FBI Takes Down Alert on Chip & PIN Credit Cards
The FBI posted an online advisory about vulnerabilities with new chip-enabled credit cards, but then removed the message, less than a day later, following concerns from US bankers that back chip cards.
The FBI didn't offer any comment on what happened to the original post, which raised the need for PIN (personal identification number) security included chip-embedded cards. Use of a PIN instead of a customer's signature to bolster a chip card has become a heated battle between the nation's major retailers, which back a PIN, and powerful credit card companies and the major banks they support, which back signatures.
The American Bankers Association contacted the FBI urging it to revise and clarify its original post, which was in the form of a public service announcement (PSA), to reduce confusion over the use of PINs with chip cards.
"We saw the PSA and spoke to the FBI after we saw it and we thought it was not really reflective of the US marketplace and thought there would have been some level of confusion with the use of PIN," said Doug Johnson, senior vice president of payments and cybersecurity policy at the ABA. Johnson said it seemed likely the FBI would revise its PSA, but he had no idea when.
Spokeswomen for both Visa and MasterCard said that the FBI was expected to revise the original statement, and had no further comment.
Of all the major card companies, Visa, notably, has supported having consumers provide a signature instead of a PIN to secure an in-store payment with a new chip card. Retailers, including the National Retail Federation and the Merchant Advisory Group have supported the use of a PIN with the chip-embedded card to improve security.
"Retailers have long argued that PINs are essential to providing cardholders with the security that they deserve," said Brian Dodge, executive vice president of the Retail Industry Leaders Association. Reacting to the FBI's original alert, which has since been removed, he said it was a "wake-up call to the banks and card networks that continue to stand in the way of making PIN authentication the standard in the US just as it has been around the world for years."
But Johnson asserted that PINs won't be used in the US. "PIN is not going to be adopted in the US," Johnson flatly said.
The purpose of the chip on newer cards is to prevent counterfeit fraud when thieves steal card data from merchants' computer servers and manufacture fake cards with stolen 16-digit card numbers and four-digit expiration dates. Because the chip allows a unique code to be used with each transaction, it is difficult for thieves to steal card numbers from merchants' servers.
Johnson added it is also considered "extremely hard" for fraudsters to manufacture a credit card with an embedded computer chip. The original FBI announcement "suggested a chip card is easy to replicate, which it is not," he said. If credit card numbers are somehow stolen from a merchant's database, a fraudster could conceivably imprint an account number on a magnetic stripe on a new card. However, a newer point-of-sale terminal could detect that it should have been a chip card, not a magnetic stripe card, and would deny the transaction, he said.

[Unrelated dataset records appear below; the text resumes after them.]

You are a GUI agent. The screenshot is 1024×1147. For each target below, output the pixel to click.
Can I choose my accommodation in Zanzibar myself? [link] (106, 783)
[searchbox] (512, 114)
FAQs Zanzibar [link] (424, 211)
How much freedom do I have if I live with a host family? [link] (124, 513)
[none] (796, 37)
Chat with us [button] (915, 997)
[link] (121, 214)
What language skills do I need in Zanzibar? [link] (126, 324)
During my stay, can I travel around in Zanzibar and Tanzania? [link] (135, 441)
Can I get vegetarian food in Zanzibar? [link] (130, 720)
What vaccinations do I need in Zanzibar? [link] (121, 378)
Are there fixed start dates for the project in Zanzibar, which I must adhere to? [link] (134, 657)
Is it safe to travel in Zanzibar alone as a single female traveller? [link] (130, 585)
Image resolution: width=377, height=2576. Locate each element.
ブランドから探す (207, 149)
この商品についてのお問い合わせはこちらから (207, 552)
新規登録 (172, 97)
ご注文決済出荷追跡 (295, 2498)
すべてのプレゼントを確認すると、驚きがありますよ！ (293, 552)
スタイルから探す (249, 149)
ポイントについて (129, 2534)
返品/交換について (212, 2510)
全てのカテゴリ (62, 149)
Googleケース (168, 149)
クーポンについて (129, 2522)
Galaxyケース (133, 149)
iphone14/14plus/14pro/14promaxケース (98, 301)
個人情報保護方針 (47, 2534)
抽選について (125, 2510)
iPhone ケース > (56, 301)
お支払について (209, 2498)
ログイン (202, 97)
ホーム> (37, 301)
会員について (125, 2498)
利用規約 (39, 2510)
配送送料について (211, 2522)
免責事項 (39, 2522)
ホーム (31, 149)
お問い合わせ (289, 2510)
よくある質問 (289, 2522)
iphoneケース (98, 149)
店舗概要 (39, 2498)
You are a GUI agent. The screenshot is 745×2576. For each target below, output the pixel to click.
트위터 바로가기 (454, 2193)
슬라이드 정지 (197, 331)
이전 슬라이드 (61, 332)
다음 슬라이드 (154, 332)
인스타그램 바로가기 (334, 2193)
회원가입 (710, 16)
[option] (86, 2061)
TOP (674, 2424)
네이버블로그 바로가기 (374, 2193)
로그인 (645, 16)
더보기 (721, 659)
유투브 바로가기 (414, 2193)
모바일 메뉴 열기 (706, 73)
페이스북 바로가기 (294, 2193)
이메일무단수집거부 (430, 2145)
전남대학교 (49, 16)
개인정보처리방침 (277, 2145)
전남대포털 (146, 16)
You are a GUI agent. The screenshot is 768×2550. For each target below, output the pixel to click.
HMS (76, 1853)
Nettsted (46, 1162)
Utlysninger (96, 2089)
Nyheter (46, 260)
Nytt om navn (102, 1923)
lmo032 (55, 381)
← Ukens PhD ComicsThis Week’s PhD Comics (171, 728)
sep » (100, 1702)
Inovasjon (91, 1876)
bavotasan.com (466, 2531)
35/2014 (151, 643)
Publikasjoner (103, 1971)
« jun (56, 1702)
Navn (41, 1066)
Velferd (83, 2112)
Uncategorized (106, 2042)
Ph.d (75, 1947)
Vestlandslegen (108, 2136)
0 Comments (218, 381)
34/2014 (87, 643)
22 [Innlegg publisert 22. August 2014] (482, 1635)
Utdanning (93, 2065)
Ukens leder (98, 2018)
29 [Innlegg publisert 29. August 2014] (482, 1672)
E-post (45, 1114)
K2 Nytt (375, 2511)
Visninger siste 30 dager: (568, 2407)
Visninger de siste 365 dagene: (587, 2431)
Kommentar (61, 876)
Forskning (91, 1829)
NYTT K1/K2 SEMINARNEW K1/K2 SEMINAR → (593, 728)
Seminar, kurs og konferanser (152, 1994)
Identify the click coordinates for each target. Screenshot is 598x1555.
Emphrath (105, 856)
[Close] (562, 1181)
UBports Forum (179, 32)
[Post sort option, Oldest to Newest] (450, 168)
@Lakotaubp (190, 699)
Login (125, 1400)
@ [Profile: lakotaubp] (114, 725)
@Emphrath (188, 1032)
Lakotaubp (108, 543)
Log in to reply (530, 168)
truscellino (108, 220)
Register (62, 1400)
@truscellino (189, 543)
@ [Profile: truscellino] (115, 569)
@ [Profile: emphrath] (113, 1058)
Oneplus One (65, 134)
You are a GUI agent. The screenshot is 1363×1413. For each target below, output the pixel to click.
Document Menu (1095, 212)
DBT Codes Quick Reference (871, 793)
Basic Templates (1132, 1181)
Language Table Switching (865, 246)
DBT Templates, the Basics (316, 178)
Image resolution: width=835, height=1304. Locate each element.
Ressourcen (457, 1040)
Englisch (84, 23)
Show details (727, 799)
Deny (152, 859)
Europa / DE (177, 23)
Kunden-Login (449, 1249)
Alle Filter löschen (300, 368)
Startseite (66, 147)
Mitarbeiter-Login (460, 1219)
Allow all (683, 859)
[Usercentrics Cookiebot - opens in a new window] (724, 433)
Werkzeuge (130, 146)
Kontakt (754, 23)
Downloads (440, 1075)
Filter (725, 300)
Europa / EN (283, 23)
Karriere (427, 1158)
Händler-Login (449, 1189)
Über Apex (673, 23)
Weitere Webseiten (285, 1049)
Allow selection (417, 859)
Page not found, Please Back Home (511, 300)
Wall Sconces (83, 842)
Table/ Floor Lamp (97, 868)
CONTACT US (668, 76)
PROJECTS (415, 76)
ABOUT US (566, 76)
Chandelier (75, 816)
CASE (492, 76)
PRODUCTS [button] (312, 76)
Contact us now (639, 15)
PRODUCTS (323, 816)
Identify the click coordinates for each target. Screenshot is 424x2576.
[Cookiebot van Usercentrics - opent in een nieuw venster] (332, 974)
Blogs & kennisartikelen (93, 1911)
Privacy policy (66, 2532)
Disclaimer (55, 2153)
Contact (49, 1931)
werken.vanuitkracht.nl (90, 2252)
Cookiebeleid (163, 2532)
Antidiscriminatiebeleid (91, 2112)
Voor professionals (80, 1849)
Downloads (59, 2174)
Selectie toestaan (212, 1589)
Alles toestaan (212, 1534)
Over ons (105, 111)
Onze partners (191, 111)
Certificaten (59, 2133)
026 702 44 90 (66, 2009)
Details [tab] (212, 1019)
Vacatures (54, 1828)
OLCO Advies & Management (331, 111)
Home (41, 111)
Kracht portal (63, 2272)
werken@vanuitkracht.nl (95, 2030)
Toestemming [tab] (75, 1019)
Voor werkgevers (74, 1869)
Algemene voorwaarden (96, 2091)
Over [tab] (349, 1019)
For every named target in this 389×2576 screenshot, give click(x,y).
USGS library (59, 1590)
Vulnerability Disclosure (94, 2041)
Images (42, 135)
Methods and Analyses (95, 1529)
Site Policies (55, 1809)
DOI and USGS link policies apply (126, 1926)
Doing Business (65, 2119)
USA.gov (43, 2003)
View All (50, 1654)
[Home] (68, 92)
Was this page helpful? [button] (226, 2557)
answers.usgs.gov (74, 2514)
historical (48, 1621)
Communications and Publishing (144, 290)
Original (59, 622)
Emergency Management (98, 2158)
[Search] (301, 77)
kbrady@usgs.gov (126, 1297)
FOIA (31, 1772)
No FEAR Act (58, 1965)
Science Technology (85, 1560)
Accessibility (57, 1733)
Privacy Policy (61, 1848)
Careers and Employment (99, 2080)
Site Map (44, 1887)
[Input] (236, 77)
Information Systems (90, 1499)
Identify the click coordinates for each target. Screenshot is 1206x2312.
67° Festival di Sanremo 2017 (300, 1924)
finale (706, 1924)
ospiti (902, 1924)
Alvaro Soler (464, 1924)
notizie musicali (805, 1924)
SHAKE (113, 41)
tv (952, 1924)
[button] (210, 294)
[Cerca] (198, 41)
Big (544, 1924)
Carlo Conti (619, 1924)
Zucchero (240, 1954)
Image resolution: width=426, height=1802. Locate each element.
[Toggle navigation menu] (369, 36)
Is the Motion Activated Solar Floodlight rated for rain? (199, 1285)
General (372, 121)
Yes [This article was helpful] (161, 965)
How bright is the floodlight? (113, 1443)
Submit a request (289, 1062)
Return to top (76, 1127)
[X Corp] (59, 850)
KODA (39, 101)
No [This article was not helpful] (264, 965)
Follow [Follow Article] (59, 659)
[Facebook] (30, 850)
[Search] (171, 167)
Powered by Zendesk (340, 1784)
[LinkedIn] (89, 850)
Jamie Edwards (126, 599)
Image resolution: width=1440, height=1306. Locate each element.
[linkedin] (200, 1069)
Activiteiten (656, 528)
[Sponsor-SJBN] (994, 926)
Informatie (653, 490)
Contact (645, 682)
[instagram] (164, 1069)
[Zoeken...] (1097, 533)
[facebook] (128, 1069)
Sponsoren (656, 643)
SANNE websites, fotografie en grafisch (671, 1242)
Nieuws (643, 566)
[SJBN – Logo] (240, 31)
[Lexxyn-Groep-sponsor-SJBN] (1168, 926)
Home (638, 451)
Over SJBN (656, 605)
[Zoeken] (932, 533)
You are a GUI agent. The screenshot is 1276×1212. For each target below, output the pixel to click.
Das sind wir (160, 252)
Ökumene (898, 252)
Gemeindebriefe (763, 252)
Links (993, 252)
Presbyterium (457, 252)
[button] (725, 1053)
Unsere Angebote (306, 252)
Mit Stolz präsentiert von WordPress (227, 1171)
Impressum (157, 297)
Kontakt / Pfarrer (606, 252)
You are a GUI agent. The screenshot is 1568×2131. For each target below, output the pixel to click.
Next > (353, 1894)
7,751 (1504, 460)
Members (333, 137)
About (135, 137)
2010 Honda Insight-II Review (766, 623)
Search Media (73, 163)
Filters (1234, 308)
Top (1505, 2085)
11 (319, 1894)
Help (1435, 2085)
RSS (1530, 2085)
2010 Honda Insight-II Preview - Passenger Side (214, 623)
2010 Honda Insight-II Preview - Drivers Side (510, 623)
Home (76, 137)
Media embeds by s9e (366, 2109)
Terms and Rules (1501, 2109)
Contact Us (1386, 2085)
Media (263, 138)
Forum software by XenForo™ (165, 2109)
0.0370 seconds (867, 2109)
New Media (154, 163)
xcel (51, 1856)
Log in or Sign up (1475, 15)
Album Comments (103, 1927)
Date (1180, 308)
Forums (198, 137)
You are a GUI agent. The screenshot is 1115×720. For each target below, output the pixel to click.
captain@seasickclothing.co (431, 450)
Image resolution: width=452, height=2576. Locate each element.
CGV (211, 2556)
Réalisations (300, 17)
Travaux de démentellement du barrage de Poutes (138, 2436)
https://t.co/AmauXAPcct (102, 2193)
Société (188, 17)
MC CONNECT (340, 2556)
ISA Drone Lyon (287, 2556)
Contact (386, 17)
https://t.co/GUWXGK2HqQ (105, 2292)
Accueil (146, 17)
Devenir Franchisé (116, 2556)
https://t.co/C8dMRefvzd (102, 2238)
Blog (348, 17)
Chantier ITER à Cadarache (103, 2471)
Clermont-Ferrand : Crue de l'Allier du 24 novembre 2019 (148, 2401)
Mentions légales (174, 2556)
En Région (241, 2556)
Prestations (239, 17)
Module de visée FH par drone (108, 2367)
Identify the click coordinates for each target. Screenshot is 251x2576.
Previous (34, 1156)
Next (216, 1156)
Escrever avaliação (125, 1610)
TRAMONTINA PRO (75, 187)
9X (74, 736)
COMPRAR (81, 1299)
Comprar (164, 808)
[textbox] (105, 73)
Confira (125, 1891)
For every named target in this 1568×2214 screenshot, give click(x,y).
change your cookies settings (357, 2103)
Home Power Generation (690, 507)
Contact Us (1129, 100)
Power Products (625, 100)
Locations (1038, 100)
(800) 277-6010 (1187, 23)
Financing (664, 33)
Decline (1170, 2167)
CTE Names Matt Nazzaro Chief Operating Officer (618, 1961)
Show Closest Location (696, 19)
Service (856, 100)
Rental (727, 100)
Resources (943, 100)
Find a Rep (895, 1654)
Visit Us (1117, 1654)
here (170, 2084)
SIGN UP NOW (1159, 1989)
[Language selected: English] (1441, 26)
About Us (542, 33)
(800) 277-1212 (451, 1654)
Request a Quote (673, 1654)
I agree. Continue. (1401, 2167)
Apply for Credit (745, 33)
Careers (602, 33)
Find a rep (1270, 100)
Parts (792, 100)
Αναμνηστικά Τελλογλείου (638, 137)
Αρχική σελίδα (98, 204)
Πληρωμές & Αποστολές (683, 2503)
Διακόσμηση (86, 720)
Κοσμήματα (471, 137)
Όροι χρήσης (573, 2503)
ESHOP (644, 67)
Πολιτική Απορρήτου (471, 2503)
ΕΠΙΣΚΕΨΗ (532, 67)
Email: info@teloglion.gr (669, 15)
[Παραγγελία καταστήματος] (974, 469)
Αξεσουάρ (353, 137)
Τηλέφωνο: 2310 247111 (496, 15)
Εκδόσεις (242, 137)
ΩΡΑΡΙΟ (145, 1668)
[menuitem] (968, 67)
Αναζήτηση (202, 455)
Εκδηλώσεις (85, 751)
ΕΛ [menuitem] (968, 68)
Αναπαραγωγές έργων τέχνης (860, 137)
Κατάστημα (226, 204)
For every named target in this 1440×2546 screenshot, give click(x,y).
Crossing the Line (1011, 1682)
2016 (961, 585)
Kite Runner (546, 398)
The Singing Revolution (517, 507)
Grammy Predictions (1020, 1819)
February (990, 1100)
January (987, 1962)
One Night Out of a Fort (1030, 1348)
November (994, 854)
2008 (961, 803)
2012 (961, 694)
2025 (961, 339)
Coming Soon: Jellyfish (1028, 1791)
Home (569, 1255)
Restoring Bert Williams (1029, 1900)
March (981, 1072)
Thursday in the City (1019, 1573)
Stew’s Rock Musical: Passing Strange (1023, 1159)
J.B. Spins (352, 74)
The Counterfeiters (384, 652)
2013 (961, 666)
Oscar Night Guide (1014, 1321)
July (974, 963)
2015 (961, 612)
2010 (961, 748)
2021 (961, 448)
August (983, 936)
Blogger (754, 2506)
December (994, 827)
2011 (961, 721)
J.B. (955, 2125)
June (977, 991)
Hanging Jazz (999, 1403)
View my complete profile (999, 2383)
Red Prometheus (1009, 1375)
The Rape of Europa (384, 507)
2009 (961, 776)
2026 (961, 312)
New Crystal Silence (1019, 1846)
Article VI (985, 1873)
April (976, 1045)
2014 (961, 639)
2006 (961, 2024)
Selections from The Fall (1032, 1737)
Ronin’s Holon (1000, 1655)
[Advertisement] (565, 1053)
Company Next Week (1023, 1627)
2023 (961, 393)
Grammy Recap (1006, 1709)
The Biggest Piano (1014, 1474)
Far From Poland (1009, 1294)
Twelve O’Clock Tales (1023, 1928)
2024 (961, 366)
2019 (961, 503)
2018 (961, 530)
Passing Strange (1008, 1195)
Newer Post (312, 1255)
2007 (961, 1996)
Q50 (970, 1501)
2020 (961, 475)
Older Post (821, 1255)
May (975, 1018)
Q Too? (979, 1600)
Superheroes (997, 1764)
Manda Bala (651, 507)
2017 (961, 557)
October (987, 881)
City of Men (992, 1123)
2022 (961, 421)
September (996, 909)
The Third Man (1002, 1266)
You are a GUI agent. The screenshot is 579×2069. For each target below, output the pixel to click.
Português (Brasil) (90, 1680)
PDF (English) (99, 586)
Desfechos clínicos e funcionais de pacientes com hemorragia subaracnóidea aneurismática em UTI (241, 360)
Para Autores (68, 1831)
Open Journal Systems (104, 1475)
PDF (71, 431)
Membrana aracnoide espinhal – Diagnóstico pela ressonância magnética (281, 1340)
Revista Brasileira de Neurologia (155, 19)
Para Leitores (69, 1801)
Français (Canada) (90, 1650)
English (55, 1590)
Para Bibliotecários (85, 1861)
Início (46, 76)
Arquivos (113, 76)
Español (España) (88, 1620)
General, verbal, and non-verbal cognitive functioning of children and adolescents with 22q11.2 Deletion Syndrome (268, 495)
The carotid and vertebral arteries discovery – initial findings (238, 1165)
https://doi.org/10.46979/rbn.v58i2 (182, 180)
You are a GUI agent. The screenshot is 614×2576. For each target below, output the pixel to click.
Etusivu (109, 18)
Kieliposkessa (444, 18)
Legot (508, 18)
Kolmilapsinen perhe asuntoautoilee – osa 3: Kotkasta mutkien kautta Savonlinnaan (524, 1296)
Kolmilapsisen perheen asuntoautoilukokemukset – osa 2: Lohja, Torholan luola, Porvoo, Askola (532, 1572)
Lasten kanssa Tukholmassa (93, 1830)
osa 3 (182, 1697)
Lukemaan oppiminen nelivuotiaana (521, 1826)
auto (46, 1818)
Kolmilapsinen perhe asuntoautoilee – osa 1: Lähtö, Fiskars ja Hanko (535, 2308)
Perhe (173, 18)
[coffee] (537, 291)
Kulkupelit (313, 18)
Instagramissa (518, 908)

A lost or stolen chip card can still be used fraudulently by a thief in a store purchase or by phone or online, an event that retailers believe use of a PIN will prevent. However, only about 5% of card fraud comes from stolen or lost cards, Johnson said. In its original message, the FBI pointed out vulnerabilities with chip cards, including that chip cards still have magnetic stripes that are vulnerable to thieves.